Considering the biopsy results (see above) that indicated eosinophilic rich inflammation with necrosis, on the 18th hospital day, the patient was given two individual doses of 10 mg/kg triclabendazole, for each 24 hours. Her symptoms completely disappeared after one week, on the 25th hospital day. During the one-year follow up, she had no symptoms, and abdominal CT scan became normal (Figure 2).

Computerized Tomography Scan of the Abdomen Showing Normal Liver, Common Bile Duct and Gallbladder

3. Discussion

As common diseases of livestock animals (e.g. sheep and cattle), fascioliasis targets humans only accidentally (4). Iran is frequently cited as one of the major countries with the greatest number of people infected by Fasciola hepatica (3, 5). Considering the popularity of consumption of vegetables such as lettuce, spinach and undercooked infected liver in Iran (6, 7), which are major sources of infection, the risk is significant. After human consumption of contaminated food products, two phases have been described in the evolution of the disease. 1- In the acute phase the larva enter the peritoneal cavity, the liver capsule, hepatic tissue and ultimately the bile ducts. During this phase the following symptoms might appear: urticaria, cough, shortness of the breath (8). Our patient did not present these symptoms. 2- In the chronic phase the parasite, now in bile ducts, is matured into adult flukes and produces eggs.

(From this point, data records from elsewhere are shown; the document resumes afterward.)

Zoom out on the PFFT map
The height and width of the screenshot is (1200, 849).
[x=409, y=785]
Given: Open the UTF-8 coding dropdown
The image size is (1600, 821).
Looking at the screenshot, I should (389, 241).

During this phase the patient may be asymptomatic or present the following symptoms: cholangitis, biliary obstruction, cholecystitis, gallstones, pancreatitis and cirrhosis (8).

In the literature, there are several reports of acute cholecystitis due to Fasciola hepatica (9-11); extraction of viable fluke by endoscopic retrograde cholangiopancreatography (ERCP) was the diagnostic tool (10, 11). In the present case, however the ERCP was not applied. Instead, as noted earlier, the result of the liver biopsy implied parasitic infection. Also in the abdominal CT scan of the patient, thickening of the gallbladder wall was another indication (Figure 1). These along with mild eosinophilia are compatible with chronic fascioliasis. Clinical presentation of the patient, elevated alkaline phosphatase, elevated ESR, anemia, eosinophilia and fever suggested a stool examination for detection of Fasciola eggs as the first diagnostic step. The results were negative, thus immunodiagnostic test (ELISA) was carried out giving positive results. A sensitivity and specificity of 100% and 97.8%, respectively, was cited for the enzyme-linked immunosorbent assay (12, 13). This report aimed to emphasize that in chronic cholecystitis especially in endemic areas, we should have fascioliasis in our differential diagnosis.

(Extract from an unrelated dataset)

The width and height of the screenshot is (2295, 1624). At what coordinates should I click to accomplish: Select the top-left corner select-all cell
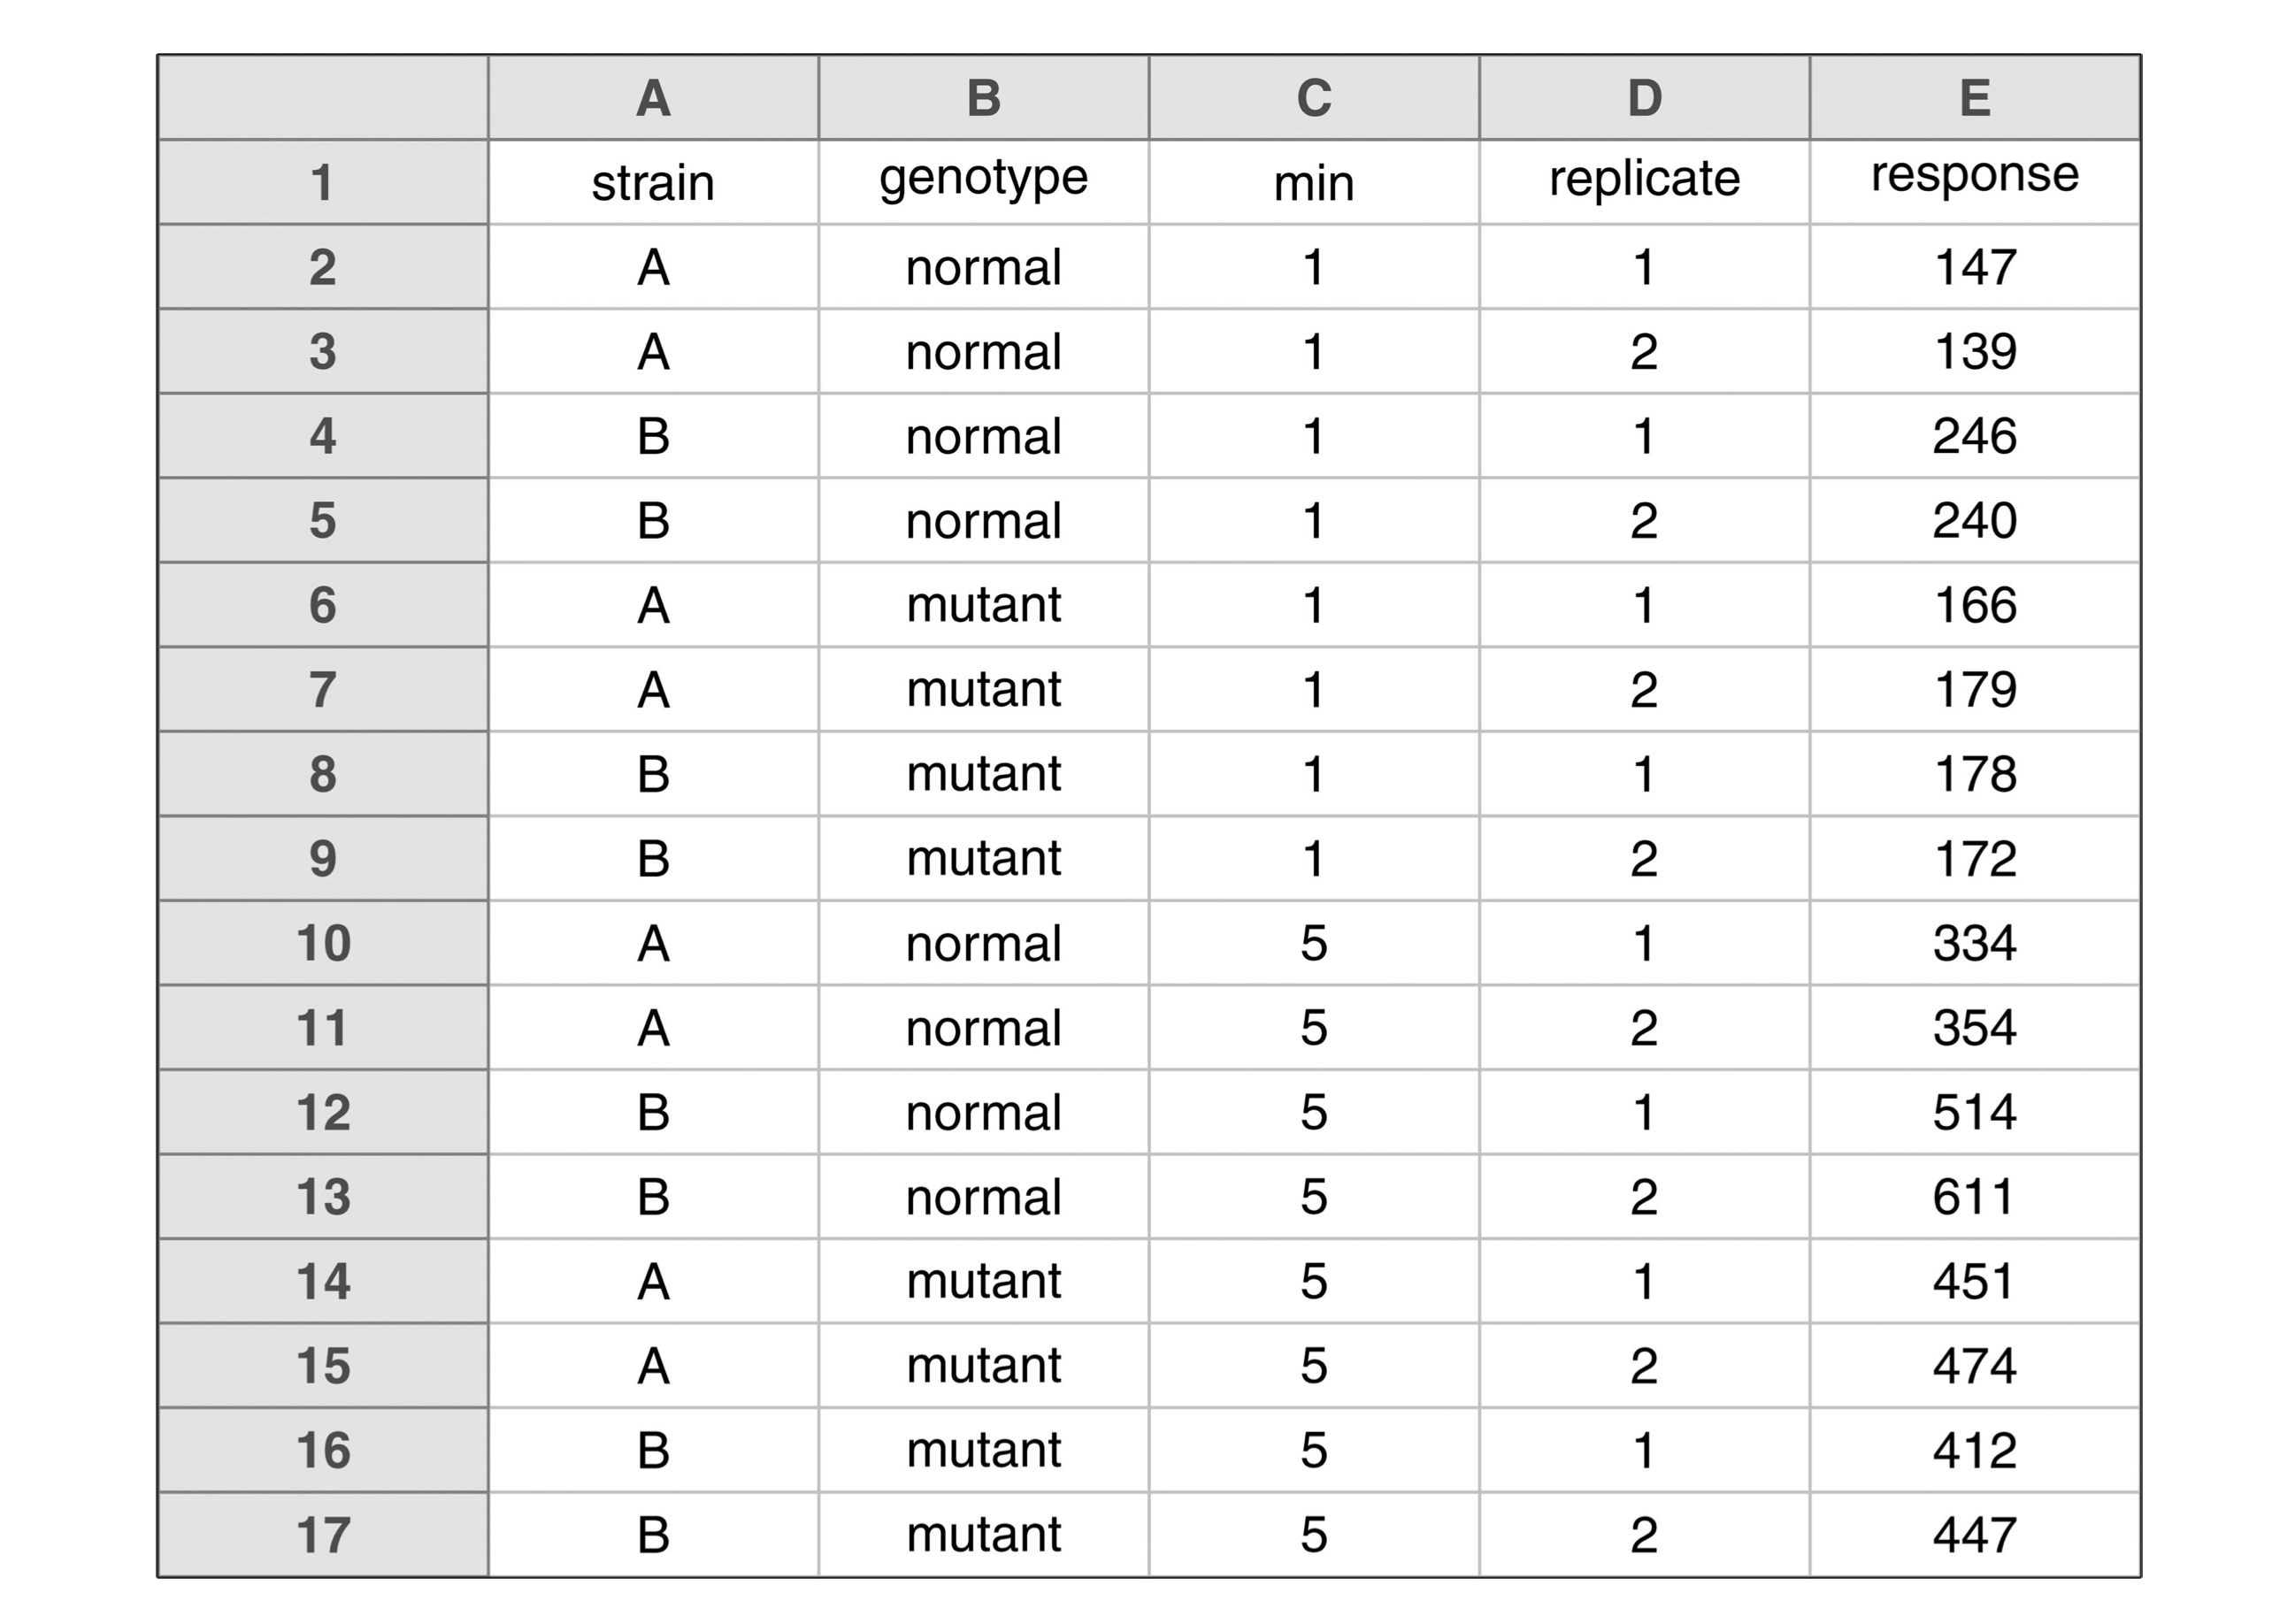point(322,97)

Fascioliasis has different clinical presentations related to the hepatobiliary system; it may however be easily confused with other conditions. High index of suspicion is required to establish a correct diagnosis. Here we used imaging studies and immunological testing along with clinical presentation to achieve the diagnosis. The present report emphasizes that fascioliasis should be considered in the differential diagnosis of chronic cholecystitis, especially in endemic areas. This would help timely diagnosis of cholecystitis when facing patients with apparent abnormality.